Shortly before getting involved with Julio, Emilia had decided that from now on she would follar, as the Spanish do, she would no longer make love with anyone, she would not screw or bone anybody, and much less would she fuck. This is a Chilean problem, Emilia said, then, to Julio, with an ease that only came to her in the darkness, and in a very low voice, of course: This is a problem for Chilean youth, we’re too young to make love, and in Chile if you don’t make love you can only fuck, but it would be disagreeable to fuck you, I’d prefer it if we shagged, si folláramos, as they do in Spain.

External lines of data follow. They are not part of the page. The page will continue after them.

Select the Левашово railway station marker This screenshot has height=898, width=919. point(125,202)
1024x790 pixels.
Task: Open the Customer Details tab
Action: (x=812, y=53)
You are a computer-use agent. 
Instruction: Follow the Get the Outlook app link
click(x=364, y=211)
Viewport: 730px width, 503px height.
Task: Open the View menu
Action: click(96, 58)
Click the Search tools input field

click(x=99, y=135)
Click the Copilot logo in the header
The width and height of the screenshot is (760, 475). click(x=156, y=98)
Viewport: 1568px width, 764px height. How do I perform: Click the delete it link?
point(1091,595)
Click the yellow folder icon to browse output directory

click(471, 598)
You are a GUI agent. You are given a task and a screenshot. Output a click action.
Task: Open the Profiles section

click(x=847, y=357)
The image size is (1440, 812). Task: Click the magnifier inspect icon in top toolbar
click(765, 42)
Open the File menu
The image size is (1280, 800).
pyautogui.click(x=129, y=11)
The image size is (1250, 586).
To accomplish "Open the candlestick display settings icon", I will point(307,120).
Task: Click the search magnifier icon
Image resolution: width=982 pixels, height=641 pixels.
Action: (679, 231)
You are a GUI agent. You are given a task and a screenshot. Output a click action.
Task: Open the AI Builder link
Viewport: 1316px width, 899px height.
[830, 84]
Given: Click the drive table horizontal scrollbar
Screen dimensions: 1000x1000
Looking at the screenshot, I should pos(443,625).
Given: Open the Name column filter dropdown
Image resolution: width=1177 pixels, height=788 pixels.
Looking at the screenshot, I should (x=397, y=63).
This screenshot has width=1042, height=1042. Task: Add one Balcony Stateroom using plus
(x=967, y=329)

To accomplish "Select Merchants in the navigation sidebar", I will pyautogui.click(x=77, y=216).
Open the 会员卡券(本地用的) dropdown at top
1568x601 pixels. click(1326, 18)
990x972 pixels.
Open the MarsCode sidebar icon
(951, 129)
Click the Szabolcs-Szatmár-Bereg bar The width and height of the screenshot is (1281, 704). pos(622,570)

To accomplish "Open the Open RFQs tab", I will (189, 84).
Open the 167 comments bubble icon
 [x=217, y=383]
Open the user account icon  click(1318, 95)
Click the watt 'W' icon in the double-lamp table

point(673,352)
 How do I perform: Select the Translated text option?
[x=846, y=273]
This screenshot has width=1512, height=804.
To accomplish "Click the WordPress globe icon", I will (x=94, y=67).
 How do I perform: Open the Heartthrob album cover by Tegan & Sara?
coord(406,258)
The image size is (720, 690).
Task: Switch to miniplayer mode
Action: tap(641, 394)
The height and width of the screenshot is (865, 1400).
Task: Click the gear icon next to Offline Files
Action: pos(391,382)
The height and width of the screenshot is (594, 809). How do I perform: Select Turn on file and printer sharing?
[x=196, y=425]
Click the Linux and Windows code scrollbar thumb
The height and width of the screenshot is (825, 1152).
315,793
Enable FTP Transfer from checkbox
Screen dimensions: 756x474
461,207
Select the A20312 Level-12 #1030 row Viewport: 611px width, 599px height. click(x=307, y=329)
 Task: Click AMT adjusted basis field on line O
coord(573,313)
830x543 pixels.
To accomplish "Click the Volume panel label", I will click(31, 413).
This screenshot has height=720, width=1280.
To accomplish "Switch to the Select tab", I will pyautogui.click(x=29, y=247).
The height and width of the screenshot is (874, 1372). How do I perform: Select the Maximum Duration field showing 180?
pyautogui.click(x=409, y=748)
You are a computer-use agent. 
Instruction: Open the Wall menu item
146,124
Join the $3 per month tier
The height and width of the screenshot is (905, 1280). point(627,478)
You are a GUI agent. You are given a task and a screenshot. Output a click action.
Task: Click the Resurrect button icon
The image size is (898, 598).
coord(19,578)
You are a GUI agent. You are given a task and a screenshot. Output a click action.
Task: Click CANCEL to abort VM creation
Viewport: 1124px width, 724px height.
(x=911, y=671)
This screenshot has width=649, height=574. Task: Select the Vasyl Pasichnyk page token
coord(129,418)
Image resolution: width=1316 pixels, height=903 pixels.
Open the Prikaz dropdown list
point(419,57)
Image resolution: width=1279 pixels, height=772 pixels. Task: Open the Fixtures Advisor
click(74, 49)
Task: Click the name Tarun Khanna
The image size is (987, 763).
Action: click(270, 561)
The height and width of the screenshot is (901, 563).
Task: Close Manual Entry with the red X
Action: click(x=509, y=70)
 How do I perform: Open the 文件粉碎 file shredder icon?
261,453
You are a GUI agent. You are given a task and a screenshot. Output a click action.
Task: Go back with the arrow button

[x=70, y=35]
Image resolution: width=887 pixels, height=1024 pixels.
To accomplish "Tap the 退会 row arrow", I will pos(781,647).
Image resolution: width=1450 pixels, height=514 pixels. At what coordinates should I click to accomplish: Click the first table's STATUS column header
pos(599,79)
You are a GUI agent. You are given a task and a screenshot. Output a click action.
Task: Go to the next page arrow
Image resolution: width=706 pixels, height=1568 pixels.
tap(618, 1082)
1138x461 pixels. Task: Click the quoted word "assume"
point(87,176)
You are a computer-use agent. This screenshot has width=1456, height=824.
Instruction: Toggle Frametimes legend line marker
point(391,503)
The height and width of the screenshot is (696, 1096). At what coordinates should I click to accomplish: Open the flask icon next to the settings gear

At that time Emilia had never been to Spain. Years later she would live in Madrid, a city where she’d shag quite a bit, though no longer with Julio, but rather, mainly, with Javier Martínez and with Ángel García Atienza and with Julián Alburquerque and even, but only once, and under some pressure, with Karolina Kopec, her Polish friend. On this night, this second night, on the other hand, Julio was transformed into the second sexual partner of Emilia’s life, into, as mothers and psychologists say with some hypocrisy, Emilia’s second man, while Emilia in turn became Julio’s first serious relationship. Julio avoided serious relationships, hiding not from women so much as from seriousness, since he knew seriousness was as dangerous as women, or more so. Julio knew he was doomed to seriousness, and he attempted, stubbornly, to change his serious fate, to pass the time waiting stoically for that horrible and inevitable day when seriousness would arrive and settle into his life forever.